Zertifizierungen schaffen Vergleichbarkeit
Noch in anderen Punkten müssen Cloud-Angebote höchsten Anforderungen genügen. „Für Unternehmen erkennbar wird dies an Zertifizierungen“, erläutert Experte Karsten. Zwar gibt es nach wie vor kein einheitliches Siegel für Cloud-Angebote. Doch alle verbreiteten wie SaaS von EuroCloud, CSA STAR oder TÜV Trust IT basieren auf den gleichen Normen, nämlich ISO 27001, ISO 27017 sowie ISO 27018. Während ISO 27001 quasi den IT-Grundschutz bzw. den Aufbau eines Informationssicherheitsmanagements (ISMS) vorgibt, enthält ISO 27017 spezielle Vorgaben für das Cloud Computing. Die noch recht neue ISO 27018 berücksichtigt zusätzlich Regeln für das Verarbeiten personenbezogener Daten in einer Public Cloud. Mit ihr stellen Anbieter zum Beispiel sicher, dass Endkunden ihre Daten einsehen, ändern und löschen können. „Je nach Bedarf können Unternehmen solche speziellen Anforderungen in den SLAs vereinbaren“, so York Karsten. Wie selbstverständlich gehört das Verschlüsseln der Daten dazu, die Kunde und Cloud-Dienstleister austauschen. Dies geschieht entweder über spezielle Verschlüsselungstechnologien, welche die Informationen als einzelne, verschlüsselte Pakete über das öffentliche Internet schicken oder über ein gesichertes VPN.

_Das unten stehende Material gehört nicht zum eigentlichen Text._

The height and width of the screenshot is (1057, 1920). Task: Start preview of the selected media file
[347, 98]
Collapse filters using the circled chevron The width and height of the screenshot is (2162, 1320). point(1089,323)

Wer bei der Planung eines Cloud-Projekts keinen Punkt vergessen will, sollte sich die Publikation „Anforderungen Cloud Computing“ des Bundesamtes für Informationssicherheit vornehmen. Anfang dieses Jahres auf einen aktuellen Stand gebracht, klopft das Amt darin auf mehr als 90 Seiten alle erdenklichen Kriterien für sicheres Cloud Computing ab.
Sicherheitsniveau kann mit Cloud Computing steigen
Kein Geheimnis ist, dass gerade KMU mit Cloud Computing ihr Sicherheitsniveau steigern können. So befragte das Beratungshaus Pierre Audoin Consultants (PAC) im Frühjahr 2013 Unternehmen, die Cloud-Konzepte einsetzen, zum Thema Datensicherheit Vorher-Nacher. Ergebnis: Im Vergleich zum Betrieb der IT in den eigenen vier Wänden schätzten zwei Drittel die Datensicherheit als höher ein. Eine von Microsoft in Auftrag gegebene Studie vom Mai 2012 bestätigt dies: Mehr als ein Drittel der befragten KMU mit zwischen 100 und 250 PC-Arbeitsplätzen gaben an, dass sie mit Cloud Computing ein erheblich höheres Sicherheitsniveau erreicht haben. Ein weiteres Drittel der Befragten befand, sie würden sich nun weniger Sorgen um Cyberattacken machen und deutlich Zeit für die Gewährleistung der Sicherheit ihrer Infrastruktur sparen. Geschuldet ist dies freilich dem Umstand, dass Cloud-Dienstleister ihre Technik stets auf dem neuesten Stand halten. York Karsten hat noch ein weiteres Kriterium für erfolgreiches Cloud Computing parat: „Entscheidend ist, den Weg mit einem starken und vertrauensvollen Partner zu beschreiten.